In the late ‘90s, with her final semester at Russell Sage College approaching, Melissa Miorin Sutton began working in telecommunications and dating the man she would marry. She put her bachelor’s degree studies on pause. 

Fast forward 25 years. Melissa — who stepped out of the paid workforce to raise her kids, now an eighth-grader, a high school senior and a college sophomore — is eager to return to the workforce.

She just earned her real estate license and started training with Coldwell Banker. She also returned to Sage in January to complete her bachelor’s degree in Interdisciplinary Studies with a business and communications focus, which she’ll receive this spring with the Class of 2023. 

“I’m super happy about it,” she said, “and super happy to be back at my roots.”

Melissa was originally drawn to Sage for its small size, and its visual arts and communications programs. 

When she decided to return to college, her first instinct was to enroll in a fully online college. That’s what she did, but she missed the personal attention she knew was part of Sage’s culture. 
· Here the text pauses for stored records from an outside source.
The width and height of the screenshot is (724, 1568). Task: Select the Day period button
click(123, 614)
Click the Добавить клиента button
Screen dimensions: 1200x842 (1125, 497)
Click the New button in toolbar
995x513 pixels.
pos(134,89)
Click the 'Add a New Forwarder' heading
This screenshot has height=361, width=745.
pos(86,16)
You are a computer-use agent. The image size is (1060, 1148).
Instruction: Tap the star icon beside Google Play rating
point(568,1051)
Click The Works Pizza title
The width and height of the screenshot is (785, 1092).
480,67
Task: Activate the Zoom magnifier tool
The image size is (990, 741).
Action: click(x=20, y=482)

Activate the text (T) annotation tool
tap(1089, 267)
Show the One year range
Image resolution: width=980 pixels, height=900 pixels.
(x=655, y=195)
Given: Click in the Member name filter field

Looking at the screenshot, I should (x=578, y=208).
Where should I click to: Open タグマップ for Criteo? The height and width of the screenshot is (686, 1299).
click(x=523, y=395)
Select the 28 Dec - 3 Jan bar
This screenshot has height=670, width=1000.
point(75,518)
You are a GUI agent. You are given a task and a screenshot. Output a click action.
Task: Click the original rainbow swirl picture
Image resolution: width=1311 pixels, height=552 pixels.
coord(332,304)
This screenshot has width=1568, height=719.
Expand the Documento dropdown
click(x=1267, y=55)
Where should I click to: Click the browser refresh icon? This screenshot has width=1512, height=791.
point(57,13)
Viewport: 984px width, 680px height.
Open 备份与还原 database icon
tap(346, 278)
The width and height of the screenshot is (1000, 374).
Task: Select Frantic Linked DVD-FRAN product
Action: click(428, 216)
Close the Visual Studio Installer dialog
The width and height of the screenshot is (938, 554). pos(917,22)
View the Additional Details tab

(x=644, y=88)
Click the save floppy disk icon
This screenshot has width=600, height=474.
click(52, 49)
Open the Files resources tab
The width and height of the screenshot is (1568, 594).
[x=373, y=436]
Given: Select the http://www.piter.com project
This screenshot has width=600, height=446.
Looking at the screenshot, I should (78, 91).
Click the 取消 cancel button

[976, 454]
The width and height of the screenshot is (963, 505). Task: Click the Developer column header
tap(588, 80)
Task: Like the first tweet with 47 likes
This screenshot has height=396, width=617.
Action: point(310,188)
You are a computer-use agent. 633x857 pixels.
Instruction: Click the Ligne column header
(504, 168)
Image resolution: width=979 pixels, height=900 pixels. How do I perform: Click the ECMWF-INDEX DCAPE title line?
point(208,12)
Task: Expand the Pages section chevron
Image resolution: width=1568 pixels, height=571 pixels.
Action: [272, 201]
So she reached out to Dan Hulseapple in Sage’s Office of Admission, still hoping to attend remotely.

“He was like, ‘Let’s see what we can do for you. Let’s see what you need to get this degree,” Melissa said. It wasn’t long before he got back to her with the answer: two classes. 

“Two classes! I was so happy,” continued Melissa, “Then he said, ‘What do you think about going to a class in person? One of the classes you’ll have to take is in person.’”

“I wasn’t petrified to go to back to school, just to go back on campus,” said Melissa, “but I’m like, all right, I can do this.”

That in-person class is Innovating to Impact, a signature class in Sage’s general education program that examines complex issues through an interdisciplinary lens and a service learning project.

“And I love it!” said Melissa. “I look forward to it. It is awesome.”

Melissa’s group is collaborating on a fundraiser for a local youth center, while also learning how to stand out to employers. 

“They have guest speakers come in from Career Planning,” she said. “We work on resumes. We work on cover letters.”

Melissa said her younger classmates have been welcoming; they’ve helped her learn LinkedIn and Handshake (an online platform for jobs and internships). Meanwhile, she has helped them learn how to reach out to their wider network of contacts, both for job leads and assistance with their youth center fundraiser. 

For her second class — an independent study with Professor Kevin Fletcher — Melissa is researching how the sustainability movement shapes business decisions in the home design and furnishing industry. It’s a perfect match for her interest in real estate and construction.

“Now maybe I’ll go back for my master’s,” said Melissa, adding advice for others who are considering returning to college to complete their education. “Just do it. You’re worth it. And don’t be afraid to go in person.”